# DESCRIPTION OF THE TASK:
Omitting the images, transcribe the records below exactly as they stand.

Saved data entries
——

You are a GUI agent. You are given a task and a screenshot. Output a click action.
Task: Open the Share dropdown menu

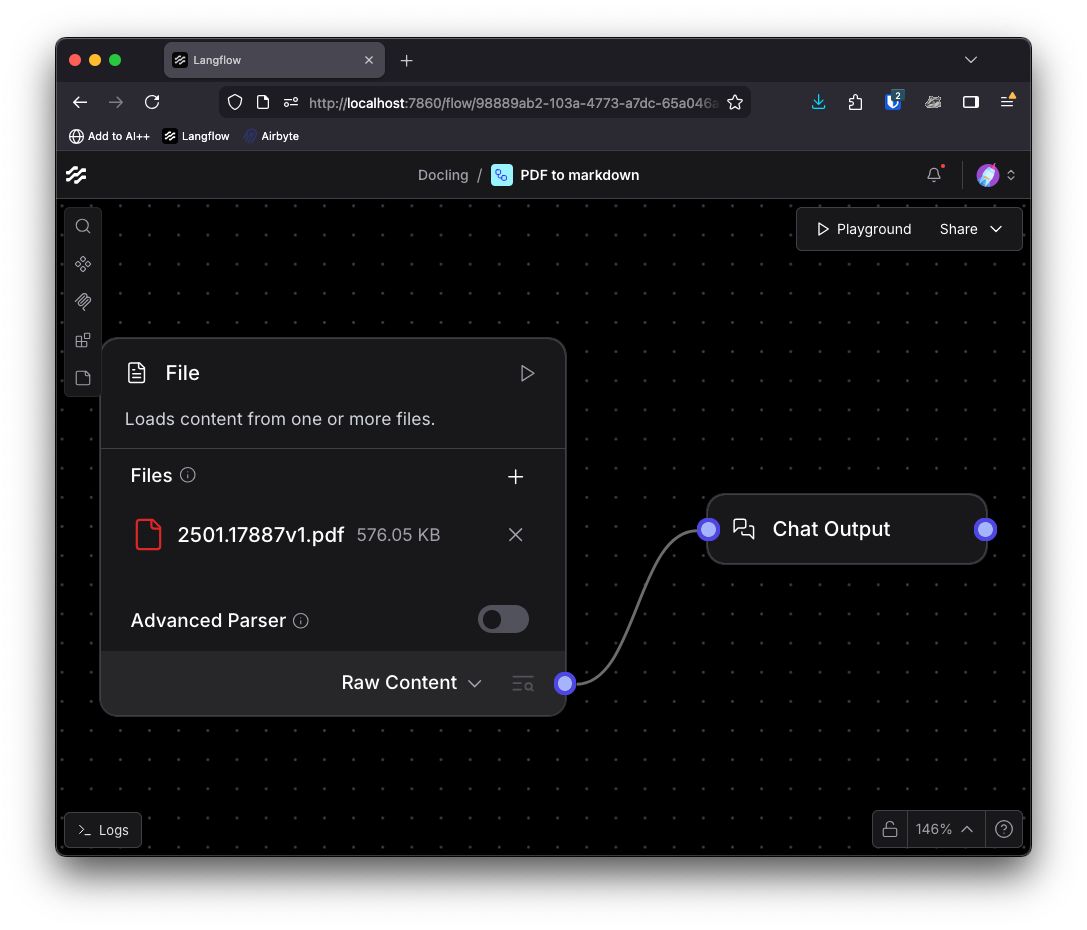pos(971,228)
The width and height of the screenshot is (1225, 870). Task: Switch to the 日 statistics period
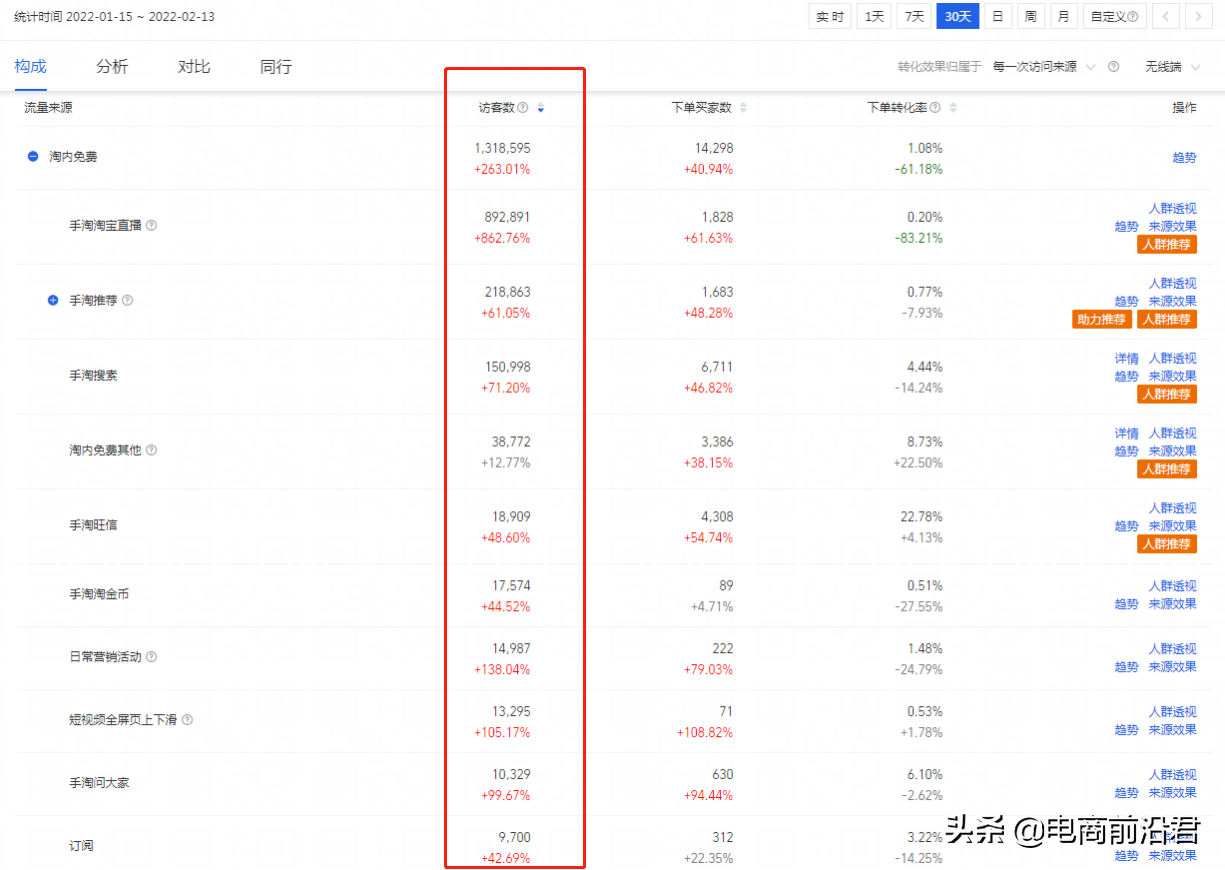click(997, 16)
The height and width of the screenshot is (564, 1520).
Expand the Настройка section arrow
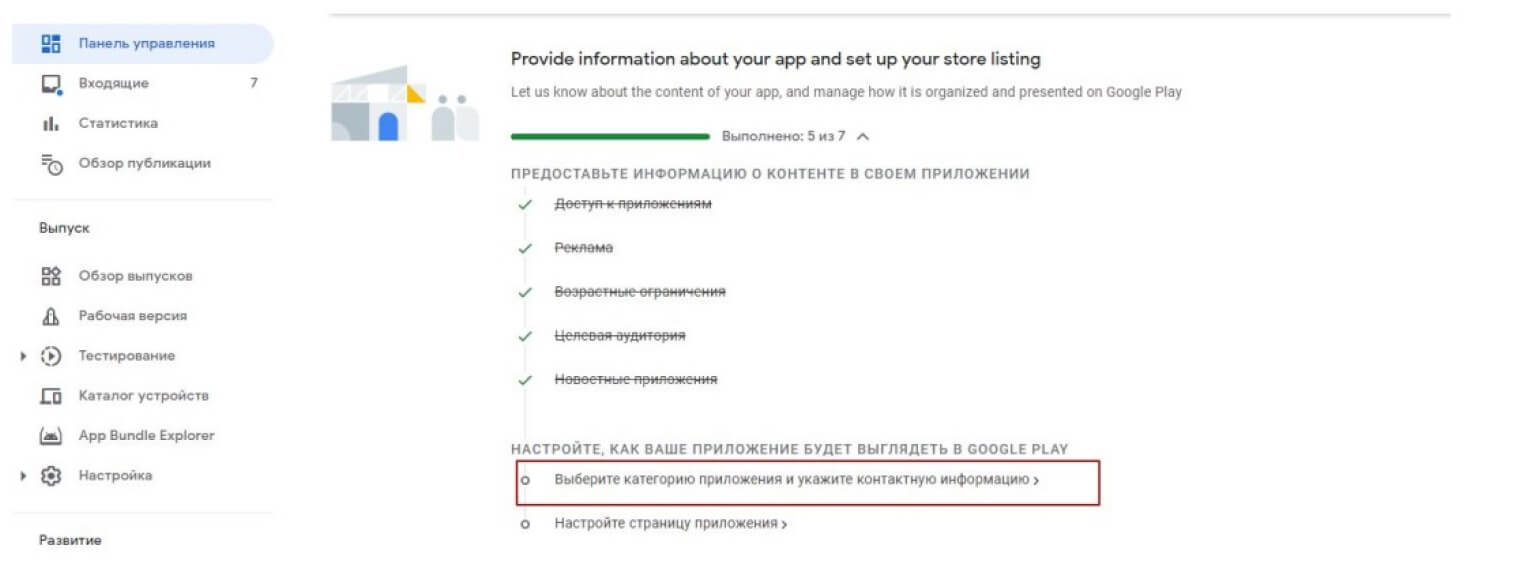[x=22, y=476]
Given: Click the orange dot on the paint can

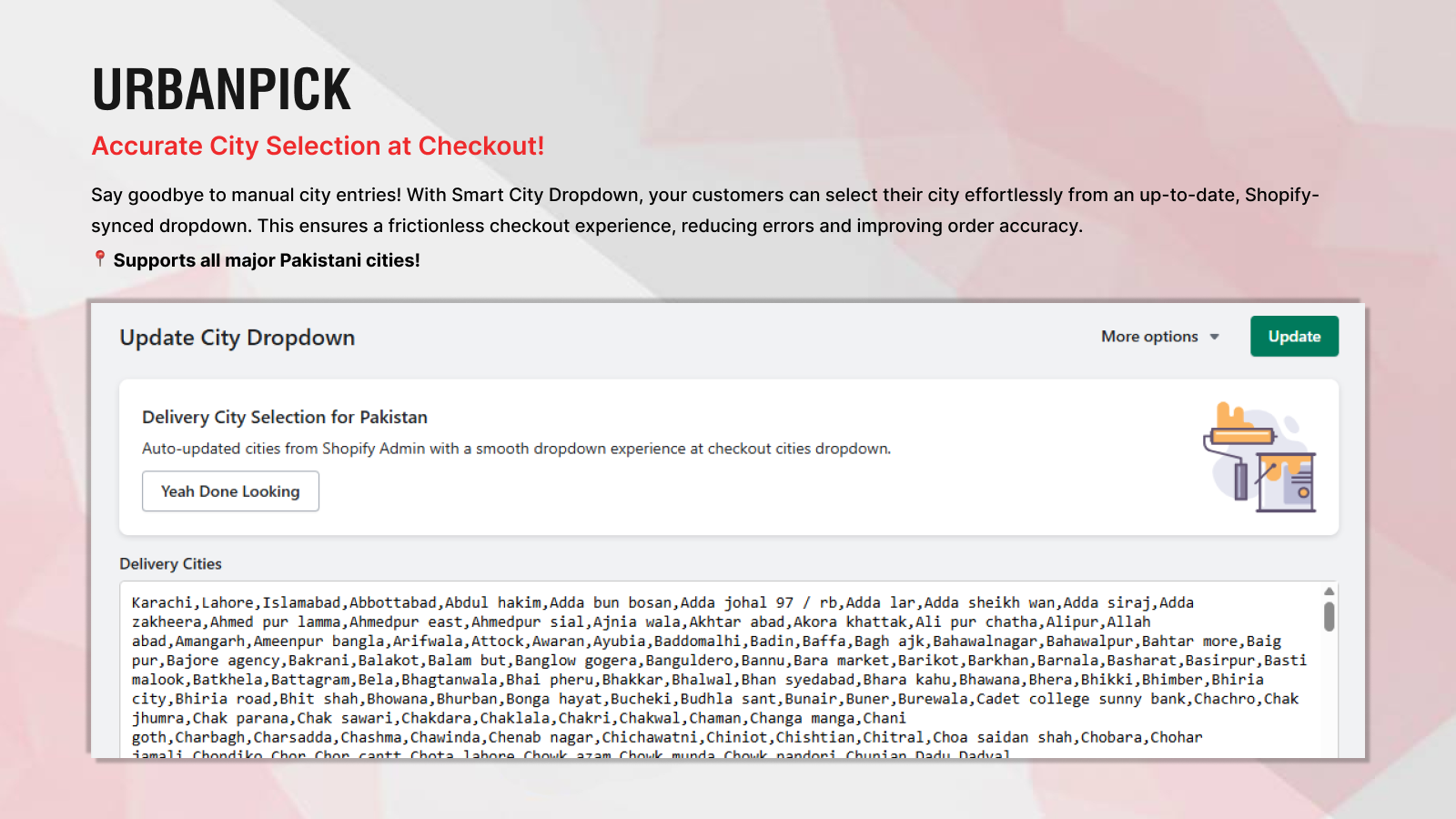Looking at the screenshot, I should (x=1303, y=492).
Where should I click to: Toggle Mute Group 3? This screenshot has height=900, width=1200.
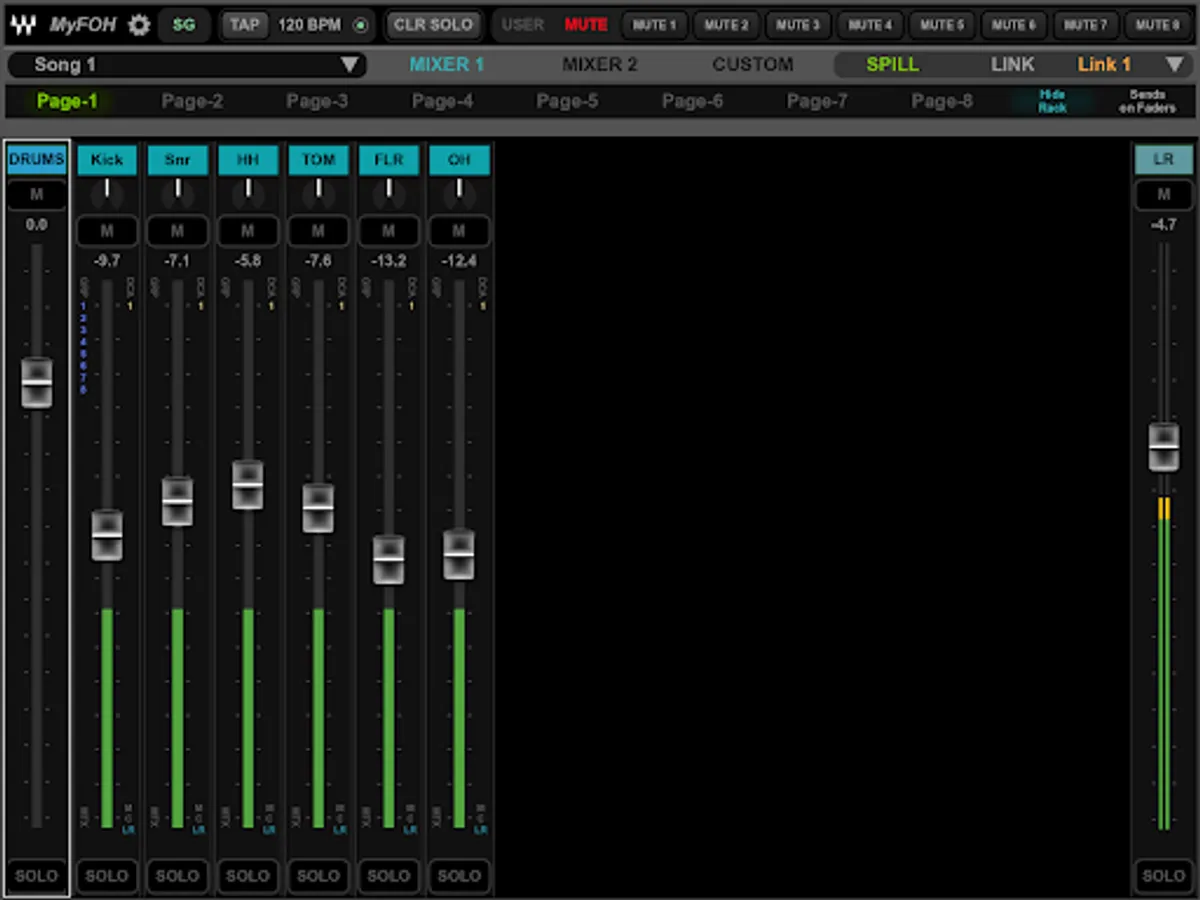click(x=798, y=25)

——

# WRITTEN SOLUTION:
You are a GUI agent. You are given a task and a screenshot. Output a click action.
Task: Open the Share dropdown menu

pos(971,228)
The width and height of the screenshot is (1225, 870). Task: Switch to the 日 statistics period
click(997, 16)
The height and width of the screenshot is (564, 1520).
Expand the Настройка section arrow
[x=22, y=476]
Given: Click the orange dot on the paint can

Looking at the screenshot, I should (x=1303, y=492).
Where should I click to: Toggle Mute Group 3? This screenshot has height=900, width=1200.
click(x=798, y=25)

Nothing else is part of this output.